Sigamos então! Se não devemos instrumentalizar o outro, para não ferirmos a humanidade como um todo, devemos então estar conscientes e dispostos a querer e a aceitar a humanidade, a comunidade de todos os seres humanos conhecidos até o momento. Não se pode afirmar definitivamente que essa é a maior e única comunidade no universo. Se não devemos instrumentalizar um único ser humano, seja ele (ou ela) quem for, então precisamos também compreender que cada ser humano é a própria humanidade. Cada ser humano é um indivíduo e também um grupamento. Como assim? O menor grupamento possível.

Se considerarmos que cada pessoa mantém consigo mesma relações íntima de apego e admiração e mesmo de conflitos, consciente e inconscientemente, que tem em si um mundo imaginativo e fenomênico interno, sujeito a influências involuntárias internas e de fatores externos, podemos afirmar, de algum modo, que é este grupamento social interno que pode, sob certa perspectiva, dar solidariedade e firmamento, isto é, alicerce humano, para os grupamentos dos quais faz parte o indivíduo, até a comunidade mor, a humanidade. Aparentemente, não há como resolver essa problemática sem tentar resolver o problema da consciência de si, da autorreflexão, das reflexões reflexivas. O indivíduo precisa tornar-se sujeito da razão e não apenas sujeito de si.

O sujeito da razão é aquele capaz de intimamente e socialmente reconhecer-se como parte dessa comunidade mor par excellence e também reconhecer todo ser humano como parte dessa mesma comunidade. A passagem de "sujeito de si" para "sujeito da razão" é um dos primeiros passos do processo civilizatório. A categoria "ser racional" funda-se nessa perspectiva de que cada indivíduo é dotado de razão e age sob os seus ditames. Portanto, ser racional é, de algum modo, reconhecer no outro a sua humanidade inviolável e inafastável.

Somente a razão pode, neste sentido, ser capaz de oferecer um aparato de reflexões acerca do que não fazer e do que fazer. A razão condena veementemente quaisquer tipos de violações à categoria humanidade, logo ela repudia instrumentalizar o outro, retirar do outro a sua dignidade, a sua humanidade.
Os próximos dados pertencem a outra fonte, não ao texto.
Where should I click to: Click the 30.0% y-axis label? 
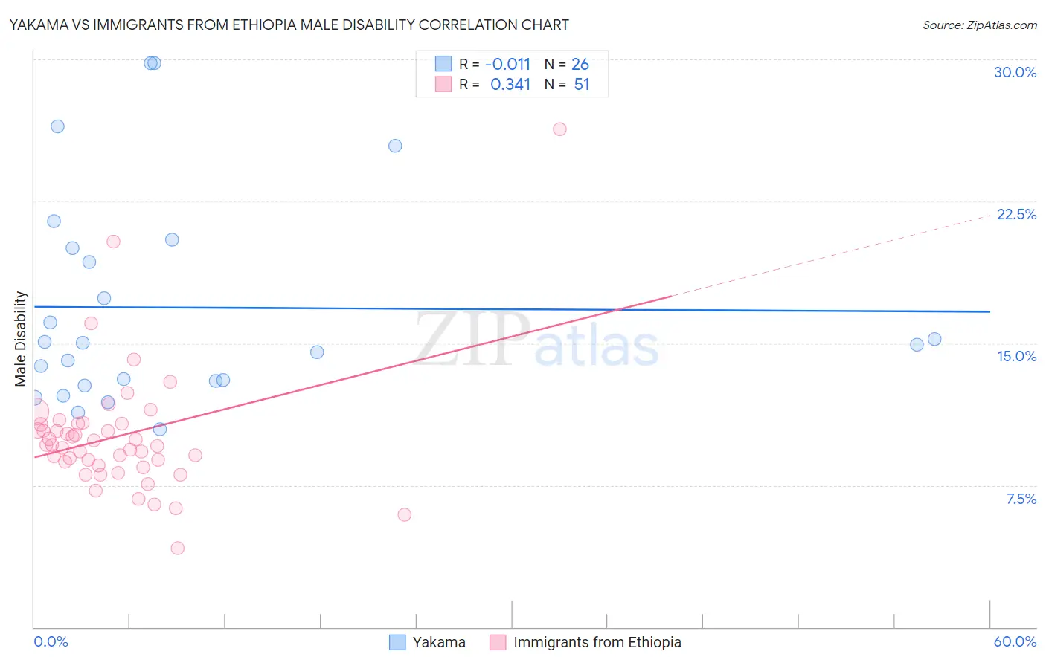pyautogui.click(x=1015, y=72)
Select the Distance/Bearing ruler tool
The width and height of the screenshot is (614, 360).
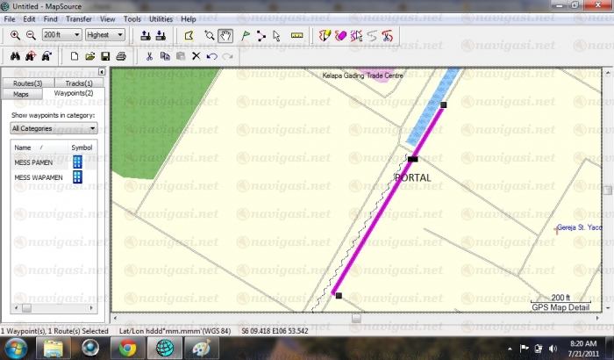(296, 35)
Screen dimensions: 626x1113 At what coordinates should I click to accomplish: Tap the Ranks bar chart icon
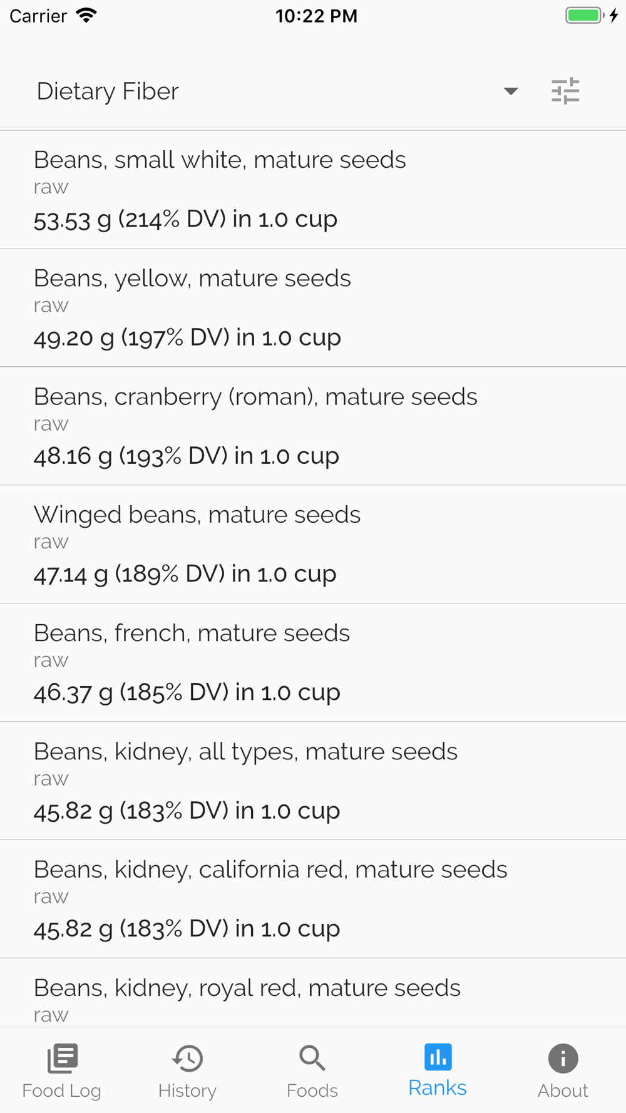pos(438,1057)
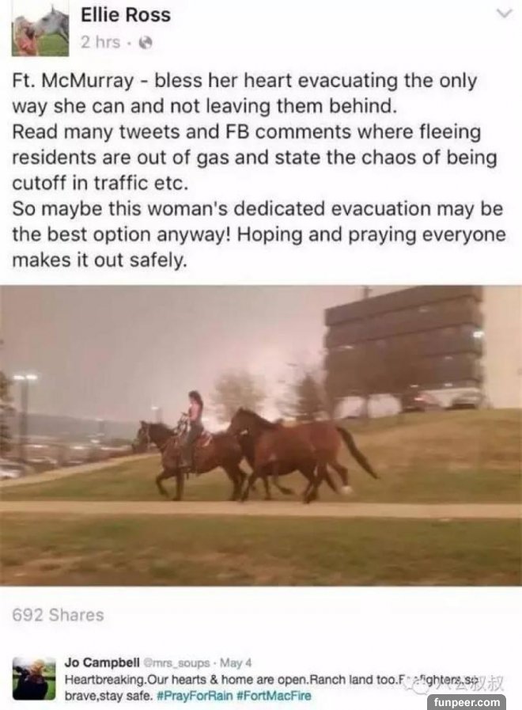Click the woman riding the horse
The image size is (522, 710).
pos(194,420)
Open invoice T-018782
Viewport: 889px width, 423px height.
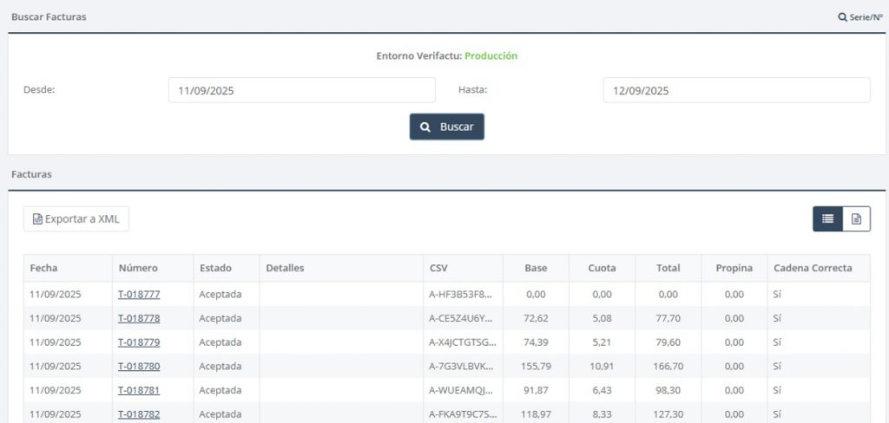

Rever atos, refletir sobre os próprios atos, sujeitar-se à crítica, pedir desculpas, ter arrependimentos, sentir vergonha, ter medo de também ser instrumentalizado, temor a ser excluído da comunidade humana, controle das pulsões e paixões bárbaras desmedidas, controle sobre ódios, iras e preconceitos, controle sobre o desejo cego de vingança, controle sobre a Wille zur Macht, dar-se in totum ao amor, perdoar, promover catarses internas e externas, etc e tal, são alguns dos aparatos dos quais a razão, em sua plenitude, pode dispor para evitar que a humanidade seja lesada enquanto humanidade. A problemática de "como resolver isso consigo mesmo" amalgama-se, também, por este tópico.